See also the article by Reisæter et al in this issue.
Prostate cancer exhibits a wide range of aggressiveness from indolent to lethal biologic behavior. Recognizing this, treatments become more radical as the number of adverse features associated with the cancer increase, although with more radical treatments come increasing side effects. Thus, to direct optimal, individualized treatment, it is important to characterize the disease status as accurately and consistently as possible.
Extraprostatic extension (EPE) is an important indicator of prostate cancer aggressiveness and is an independent predictor of biochemical recurrence-free survival, which is strongly correlated with the histologic severity of EPE as measured by radial extension of the cancer from the gland (1–4). Because of the higher risk of recurrence, more aggressive therapies are warranted when EPE is clearly present. Because EPE is difficult to determine intraoperatively, the diagnosis must be made preoperatively. Parenthetically, EPE is the preferred term as the prostate does not have a well-formed capsule and therefore extracapsular extension is less appropriate. Thus, EPE is associated with a higher risk of recurrence, metastases, and ultimately death and is therefore assigned importance by clinicians.

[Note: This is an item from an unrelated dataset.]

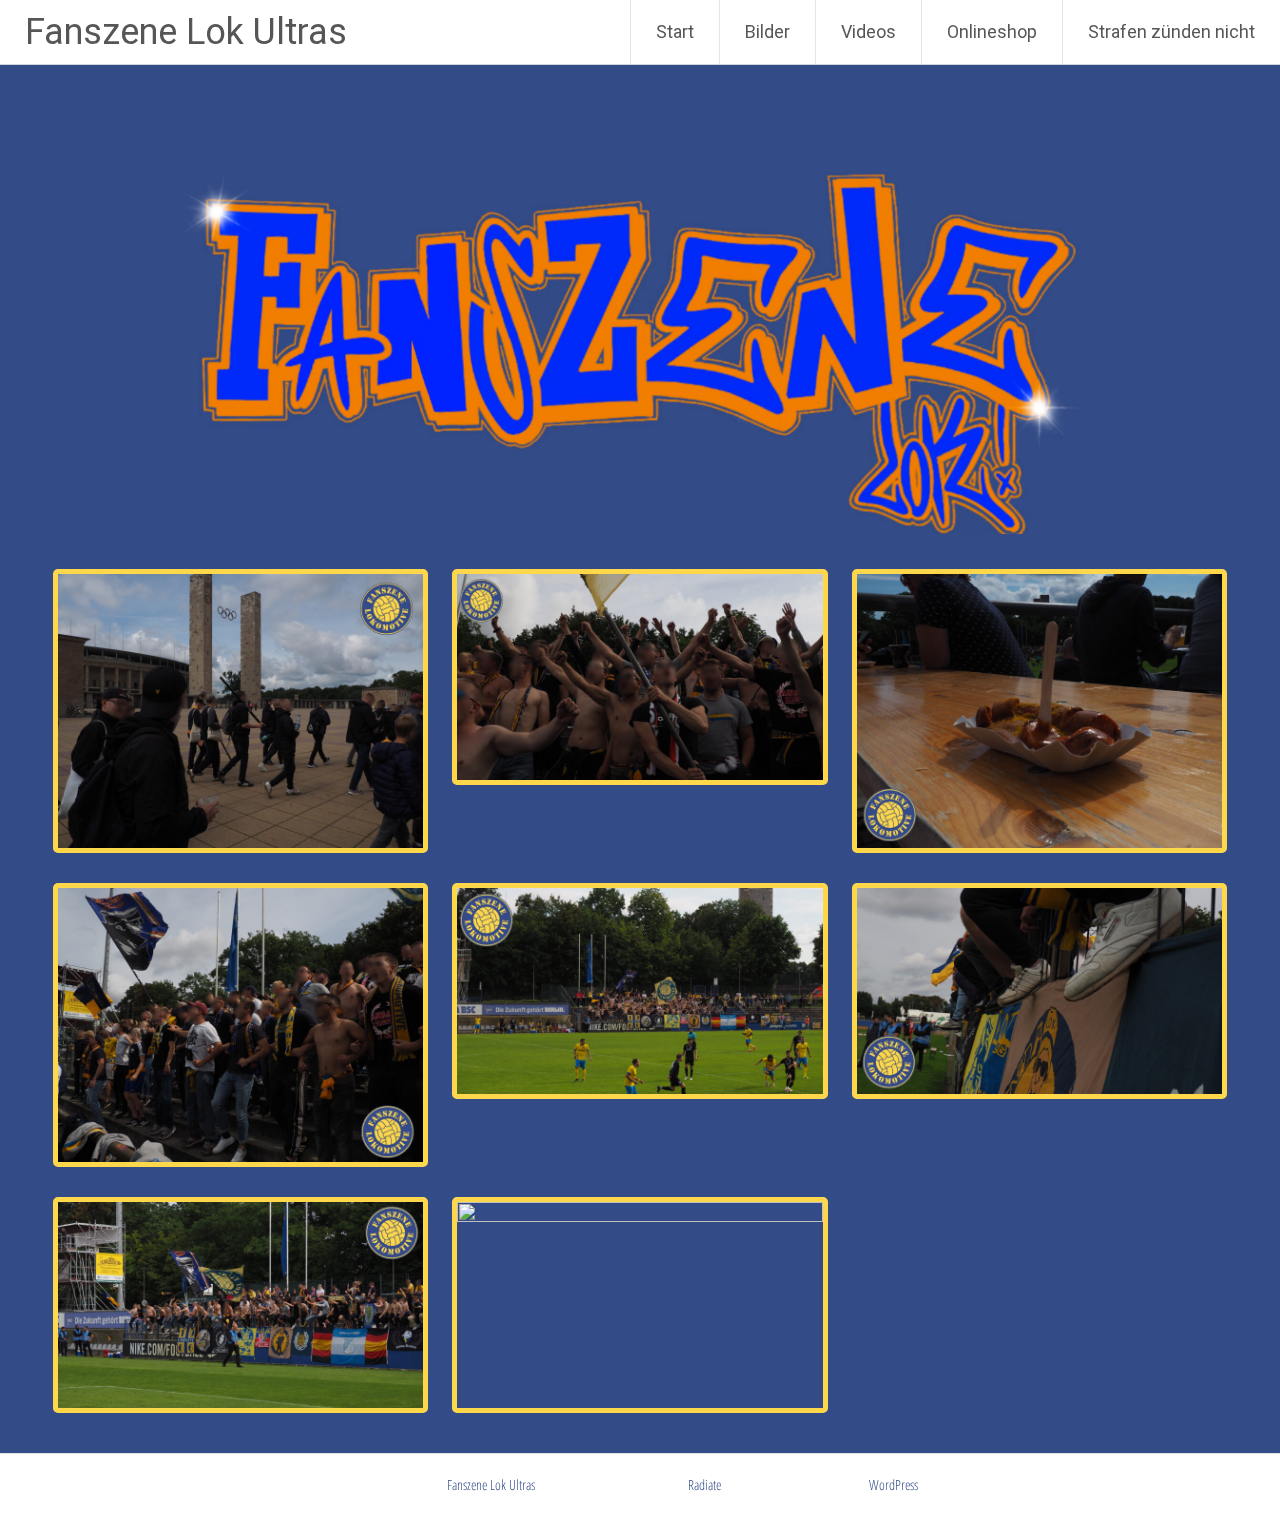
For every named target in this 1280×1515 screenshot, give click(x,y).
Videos (868, 31)
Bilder (767, 31)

The Prostate Imaging Reporting and Data System (PI-RADS) has been instrumental in improving the uniformity of reporting prostate cancer. It provides standardized nomenclature and criteria with which to assess the risk that a lesion identified at multiparametric MRI represents clinically significant cancer. The establishment of PI-RADS has had many desirable effects. First, it provides a standardized basis for teaching radiologists how to interpret multiparametric MRI. Additionally, it provides a shorthand for communication among the various subspecialists who treat prostate cancer, thus facilitating accurate conveyance of important clinical information. It also provides a basis with which to compare studies in the literature, enabling more meaningful meta-analyses.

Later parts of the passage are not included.